“In his writings we have so competent a grasp of what was to be said, that we have the effect of italics without the use of them.”
High praise. The misuse or
overuse of italics is a vulgar affectation, like writing solely in capital
letters or using multiple exclamation points (or any, for that matter). The
structure and rhythm of a sentence, bolstered by word choice, make italics irrelevant
except in book and film titles, and when quoting words in a foreign language
that haven’t been assimilated into English. Of all prose virtues, clarity is
supreme. If I can’t understand you, your thoughts have little value and I will
probably stop reading. Sometimes, on the other hand, if I understand you too
readily, I’ll probably stop reading.
The writer quoted at the top is Marianne Moore in the April 1926
issue of The Dial. Nominally, she is reviewing two new editions of
Boswell’s Life of Johnson, but in fact is celebrating Johnson as man and
writer. When Donald Hall interviewed Moore for the Paris Review, he asked
about the influence of prose stylists on her poetry. The first work she cites
is Johnson’s “Life of Savage.” She repeatedly identifies Johnson as a favorite
model for her poetry and prose. Moore follows her sentence above with this:
“There is also an abundant
naturalness, and a simplicity which like that of Abraham Lincoln, was not
ashamed to be vulnerable to distress.”
A writing lesson and
enormous insight into both men are packed into that sentence. The Complete
Prose of Marianne Moore (ed. Patricia C. Willis, 1986) can be consulted as
a writing manual. She writes (and quotes):
“Consciousness of lack or
of disappointment is an odd part of self-sufficiency and an unselfconscious
attributing of value to the minute is seen in the statement: ‘Nothing is little
to him that feels it with great simplicity; a mind able to see common incidents
in their real state is disposed by very common incidents to very serious
contemplations.’”
[The sentence quoted by Moore is from a letter Johnson wrote to Joseph Baretti on July 20, 1762, and is transcribed by Boswell in his Life of Johnson.]
1 comment:
"Of all prose virtues, clarity is supreme. If I can’t understand you, your thoughts have little value and I will probably stop reading. Sometimes, on the other hand, if I understand you too readily, I’ll probably stop reading."

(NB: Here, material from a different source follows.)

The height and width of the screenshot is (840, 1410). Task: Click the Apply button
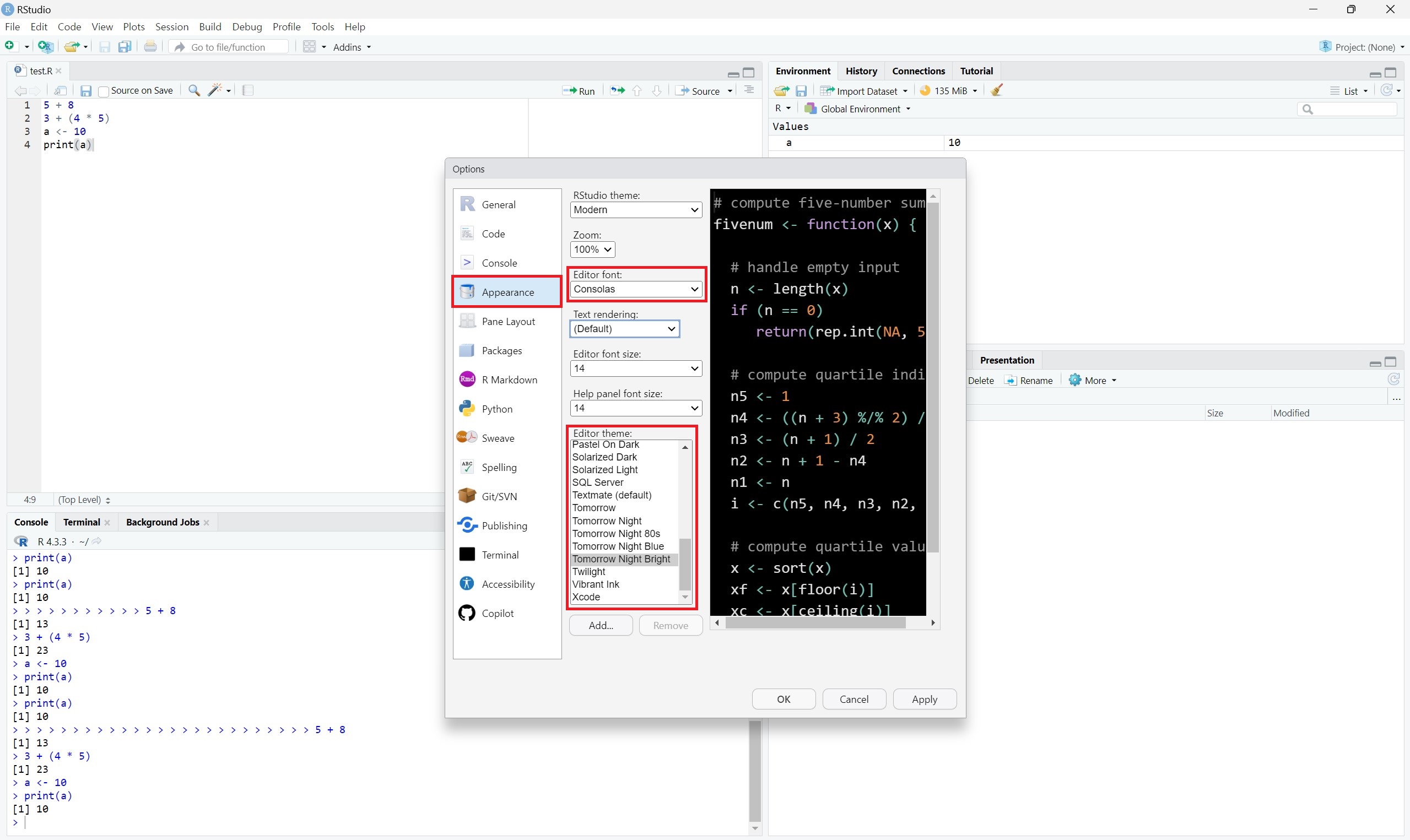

Take the case of Soren Kierkegaard. He is not easily understood, nor did he want to be. Yet his clarity is that of a diamond to the reader who is willing (and able) to patiently mine for it. I do not not claim to understand Kierkegaard, but am willing to continue mining his depths because I have found diamonds there. And sometimes all I can say is that while I may often misunderstand him, I misunderstand him in the right sort of way.